(Data for processing begins)
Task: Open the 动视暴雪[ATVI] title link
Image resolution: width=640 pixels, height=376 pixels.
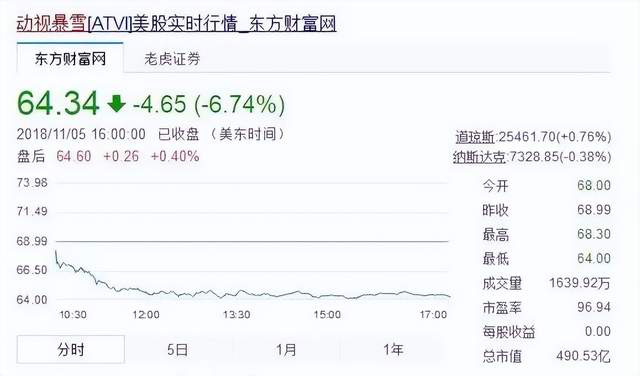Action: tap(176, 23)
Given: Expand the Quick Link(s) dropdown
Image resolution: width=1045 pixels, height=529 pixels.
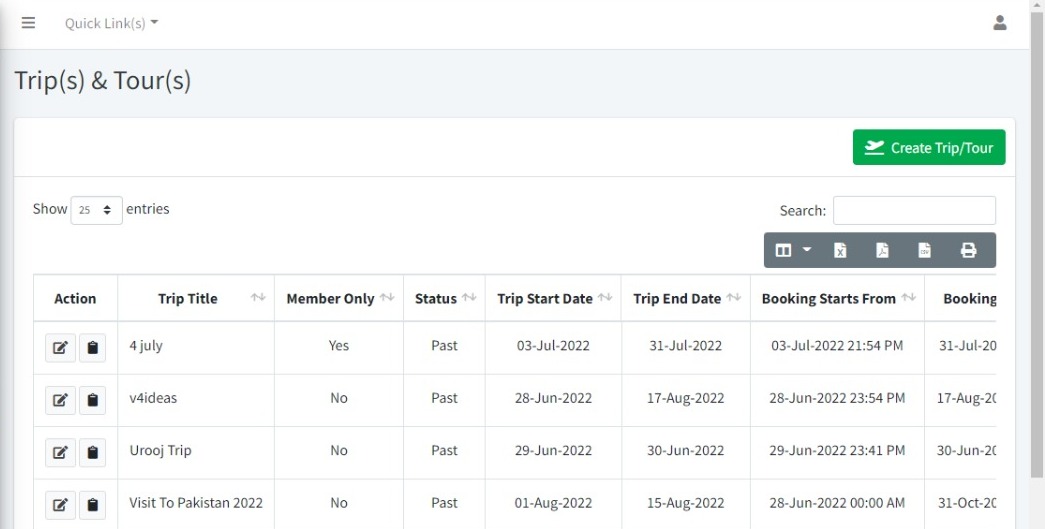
(Data for processing ends)
- Exercise requirements -
Find the line that contains "Given: Expand the Quick Link(s) dropdown", then write out that line and each one after it, exactly and with nothing else, through the end of the entries above, without the pictures.

- Answer for the task -
Given: Expand the Quick Link(s) dropdown
Image resolution: width=1045 pixels, height=529 pixels.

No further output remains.